The structurally sound Tectons have been adapted: the Moat Café, once an open-sided, sinuous curve, is now a glassed-in Discovery Centre, and Itar the Asian lion – soon to be joined by two new females – prowls around the former Bird House, a drum-shaped building with a circular terrace. The interior, once lined with cages full of tropical birds, now contains sandpits full of Dudley toddlers. Itar lounges on the terrace like a bored billionaire, being photographed through the windscreen of a "Jeep" protruding ingeniously through a flanking wall.
All over the zoo, people are leaning on low parapets – some with their original ridged surfaces, like concrete corduroy – to look at the meerkats or marvel at the sea lions in their double-teardrop pool.
Half the pool once housed a killer whale; now the sea lions – a male and two females – flop portentously through the gap, all shivering, sleek, grey blubber, to torpedo through the salt water.
The funny thing is that even though we have television and many people have seen wildlife abroad the animals still delight.
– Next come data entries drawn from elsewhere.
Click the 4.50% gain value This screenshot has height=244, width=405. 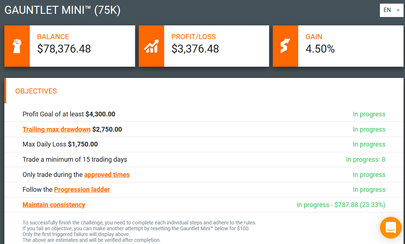320,49
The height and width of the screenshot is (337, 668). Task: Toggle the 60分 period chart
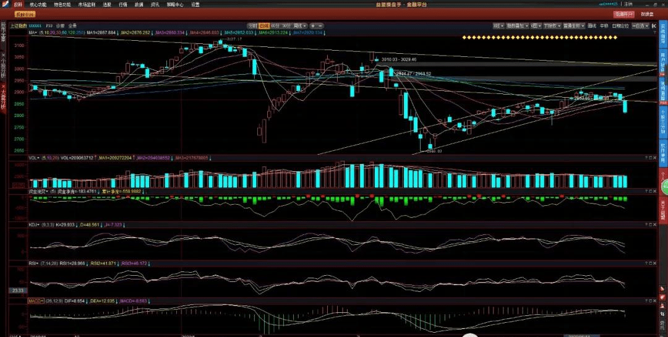275,26
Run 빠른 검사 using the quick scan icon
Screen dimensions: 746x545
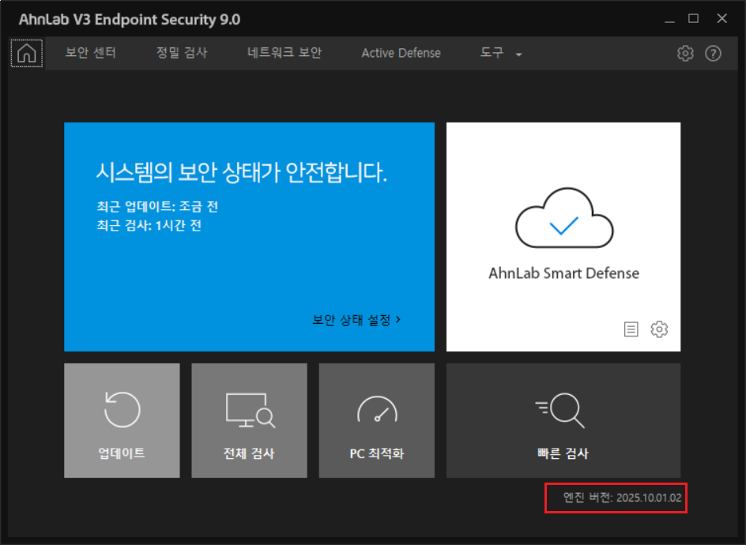tap(563, 410)
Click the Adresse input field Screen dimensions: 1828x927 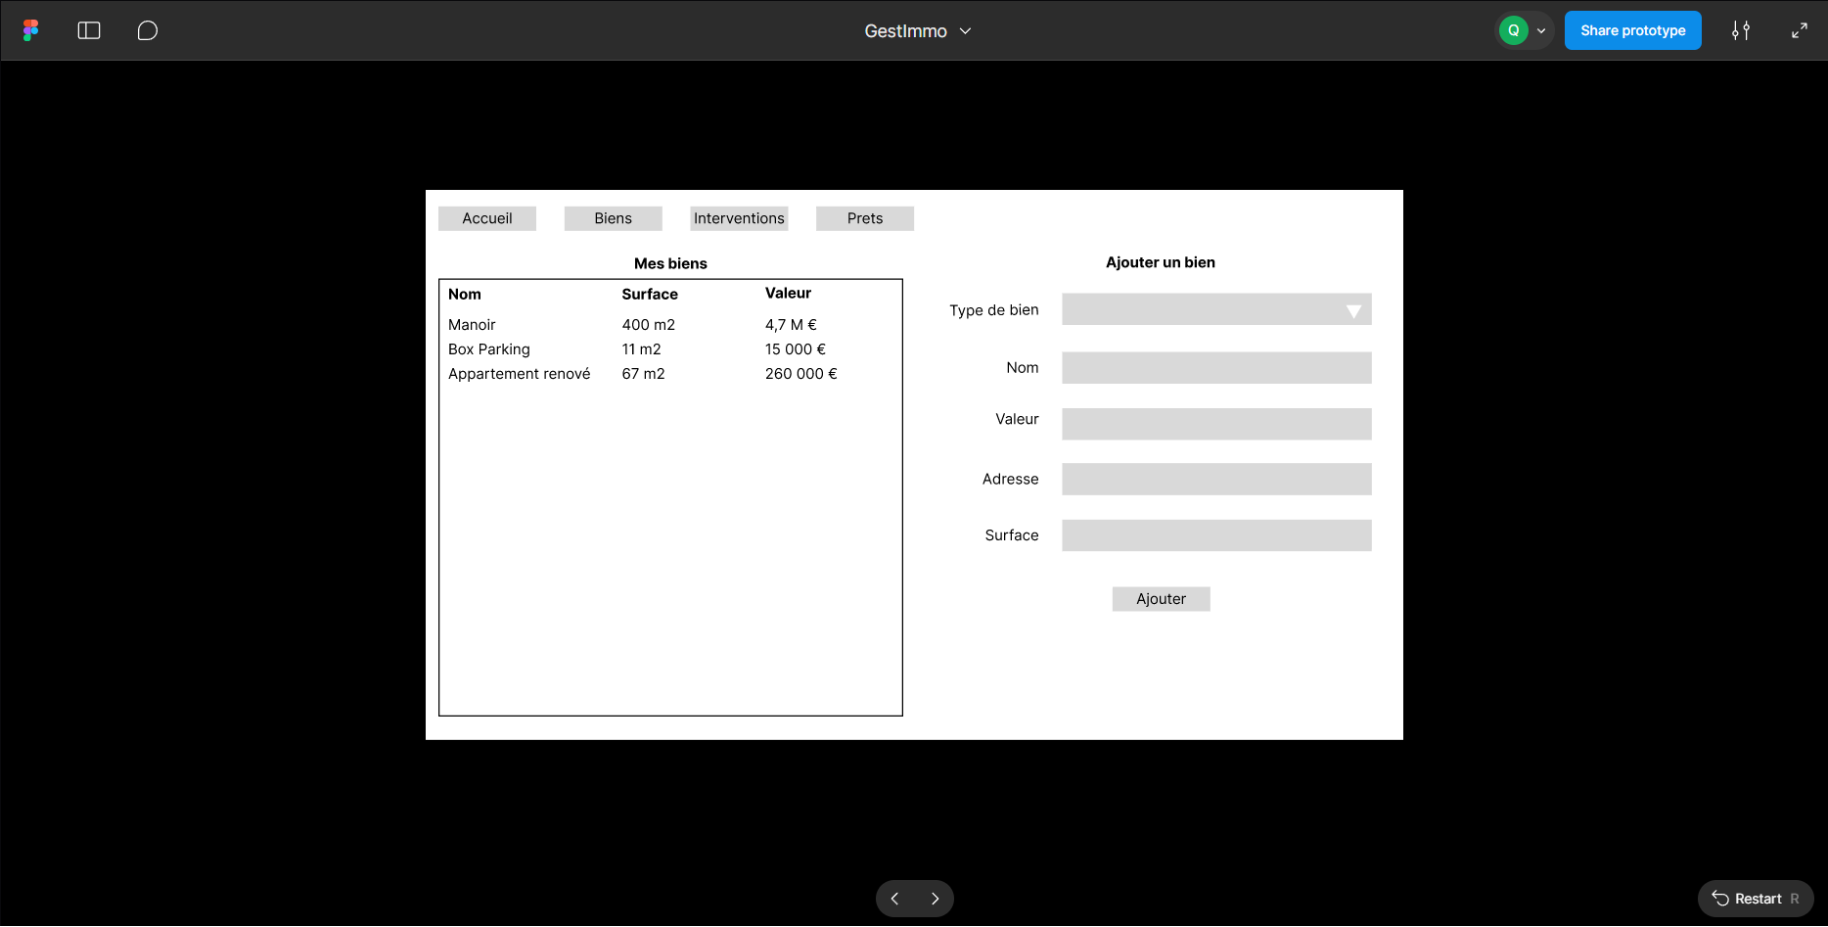pyautogui.click(x=1216, y=480)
I find myself grinning idiotically at the sheer precision of sea lion frolics. Fiona Bond, from Wolverhampton, who has brought Emily, 11, and Charlotte, eight, along, is "not into zoos" and is startled to find how much her daughters are enjoying it. They have seen the lemurs and been in the Jeep. They love the gibbon hooting at the top of a beech tree.
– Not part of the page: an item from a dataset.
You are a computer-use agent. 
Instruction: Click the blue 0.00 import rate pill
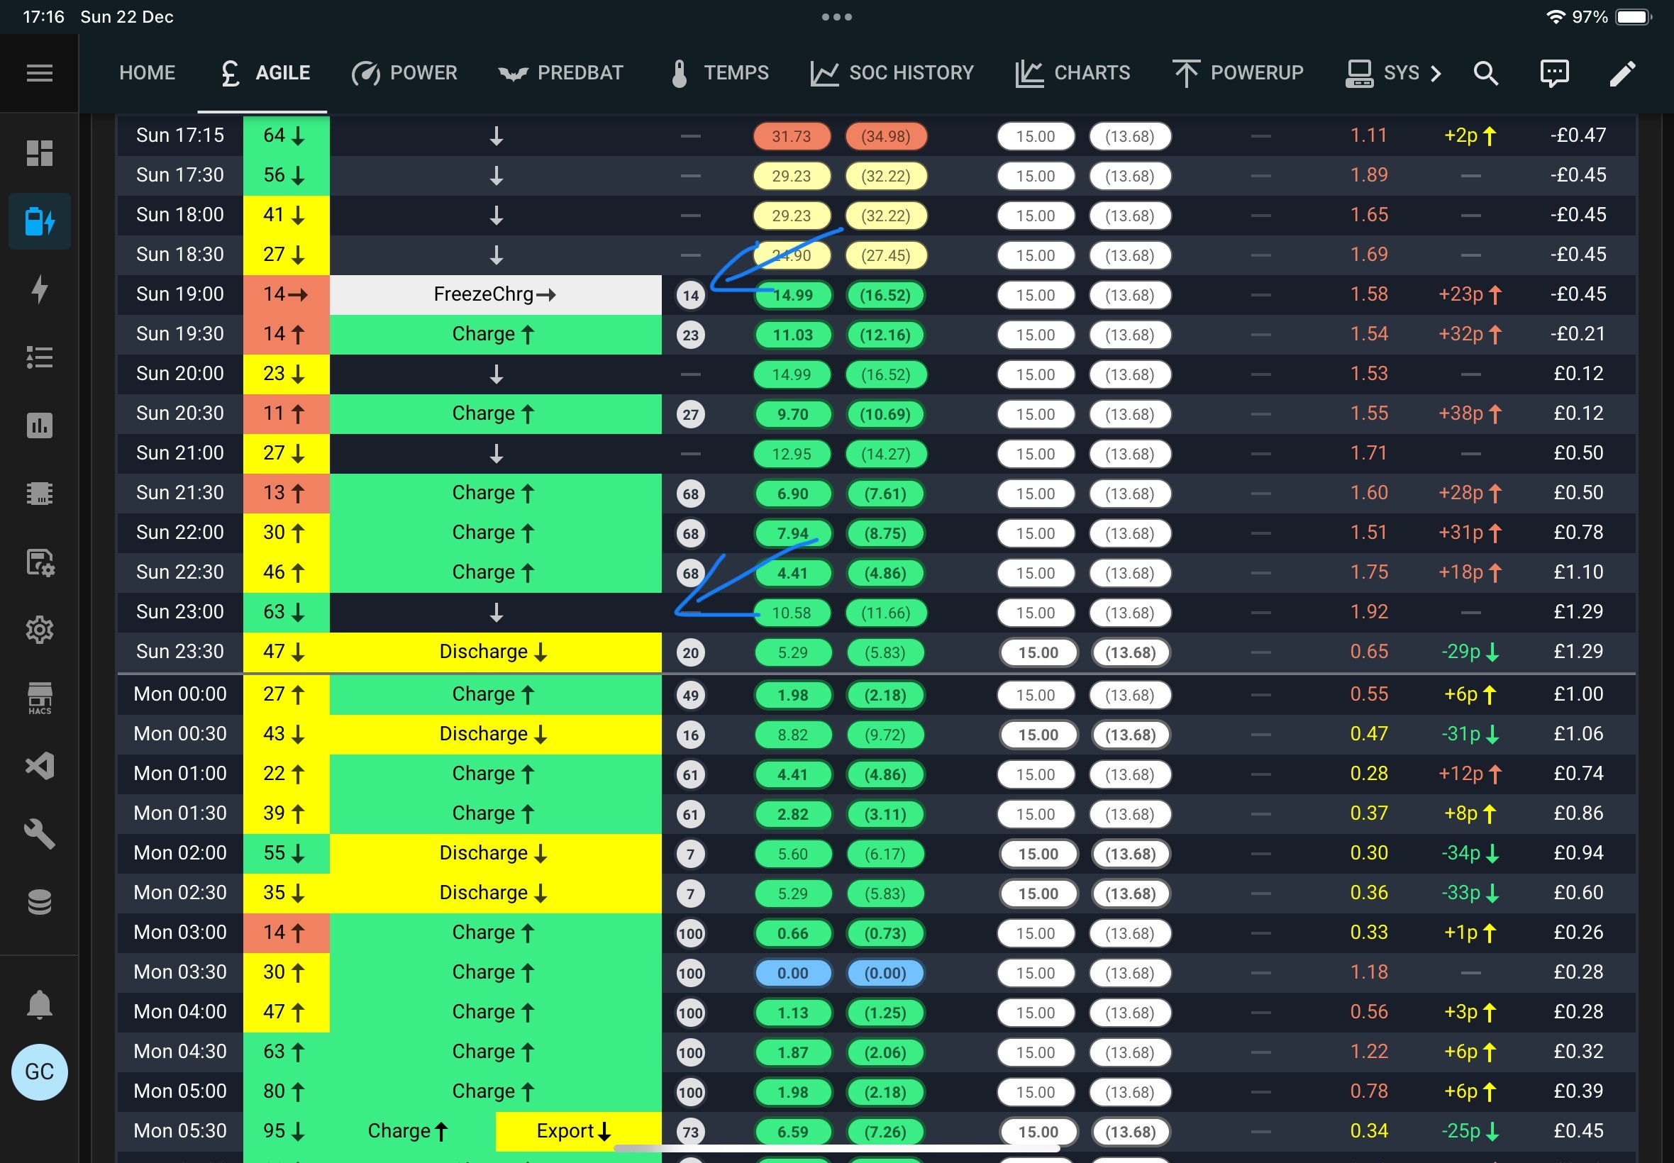[x=792, y=973]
A question that might fairly be asked by fans of the animals, rather than the buildings, is why all the fuss? Jon Wright patiently explains. "Lubetkin believed in Modernism's ability to improve society," he says. "You can view Dudley Zoo as a blueprint for a Modernist city, albeit one for animals, rather than humans."
Dr Jonathan Foyle, chief executive of WMF Britain, agrees: "It was about improving society, but also looking after animals – and the joy of seeing animals. It would be lovely to keep that spirit alive and do building conservation, too."
Peter Suddock is the first to admit that, on the long haul up from the Eighties, a nadir for many zoos, the priority was animal welfare and visitors. The buildings took a back seat. Now they are on the Watch List, he observes drily, "people are suddenly interested in Dudley".
With 235,000 visitors a year, almost 1,000 animals and a bit of surplus income, the zoo is planning a Heritage Lottery Fund bid. "We'll do a Tecton Trail, anyway, to explain why they're important," he says. "The animals are still the main thing, though; you wouldn't get these visitor numbers for the buildings without the zoo."